Mantenha-se atualizado sobre as notícias mais importantes de tecnologia eacompanhe tudo em tek.sapo.pt

Conforme reportado pela TEK Notícias</a] nesta manhã, são sete satélites “feitos em” Portugal que partem para o espaço hoje, com diversas missões, desenvolvidos em diferentes projetos e com objetivos variados, marcando uma nova etapa no desenvolvimento espacial português.

Entre eles, são quatro satélites da LusoSpace, além de dois da Força Aérea Portuguesa e do CEiiA, e o GEMS2-Amethyst da Weather Stream, todos lançados na missão Transporter-16 da SpaceX. O Falcon 9 foi lançado de Vandenberg, na Califórnia, na hora programada, às 4h02, horário do Pacífico, ou 12h02 em Portugal continental. A bordo, seguem 119 “cargas”, incluindo cubesats, microsats e outros “passageiros”, dentre os quais estão os sete satélites portugueses.

Confira as fotos do lançamento

A transmissão realizada pela SpaceX ainda está em andamento, e o lançamento do Falcon 9, às 12h02, arrancou aplausos do público no Pavilhão do Conhecimento, em um evento que a TEK Notícias está acompanhando. Os primeiros satélites serão liberados da cápsula aproximadamente 50 minutos após a decolagem, conforme anunciado pela SpaceX para a missão Transporter-16.

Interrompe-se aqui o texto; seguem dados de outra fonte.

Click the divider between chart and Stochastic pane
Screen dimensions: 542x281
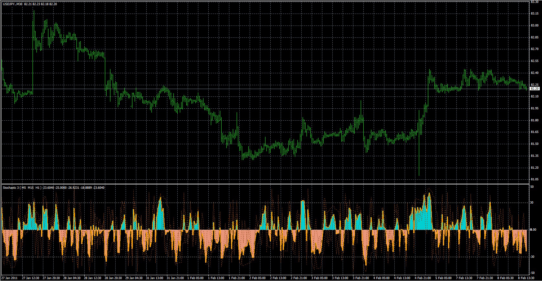point(265,184)
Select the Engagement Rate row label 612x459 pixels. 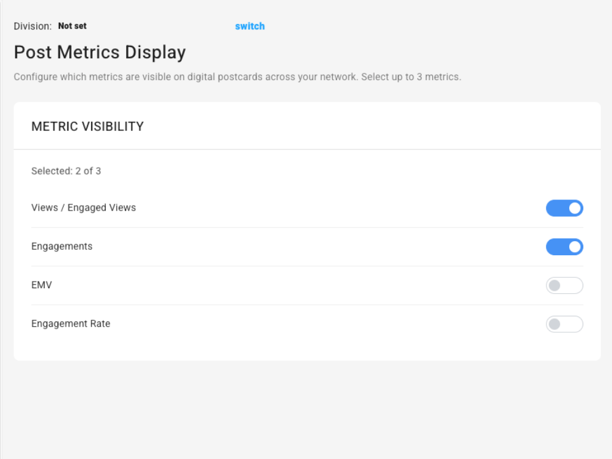[71, 324]
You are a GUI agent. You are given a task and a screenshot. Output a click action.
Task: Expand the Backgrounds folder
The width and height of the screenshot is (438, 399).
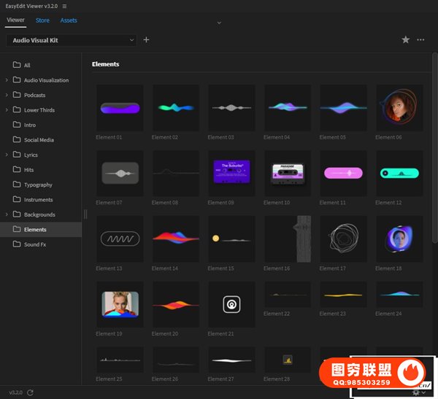(7, 214)
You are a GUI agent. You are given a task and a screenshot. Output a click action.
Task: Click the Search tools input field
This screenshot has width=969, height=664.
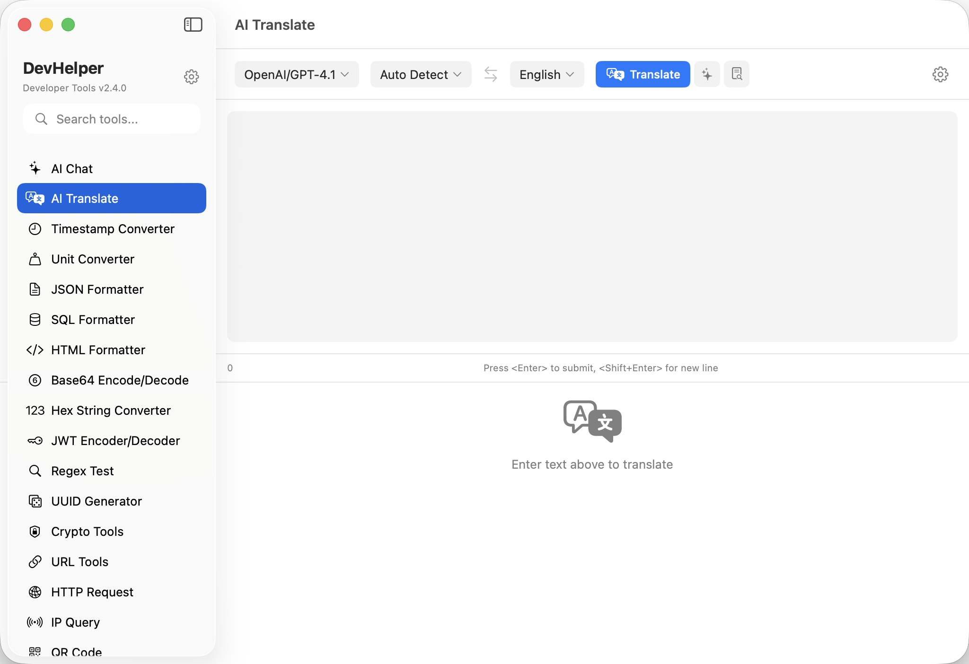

A empresa liderada por Elon Musk tem sido um dos principais players na colocação de satélites em órbita, e no programa Rideshare já transportou mais de 1.600 cargas, incluindo satélites portugueses como o PoSAT-2 e o PROMETHEUS-1, lançados em janeiro de 2025.

Sete satélites “feitos em” Portugal

Atualmente, o número de satélites desenvolvidos e licenciados em Portugal que estão em órbita da Terra já ultrapassa a dezena, com o antigo PoSAT-1 ainda ativo, mais de 30 anos após a primeira iniciativa de Portugal no espaço.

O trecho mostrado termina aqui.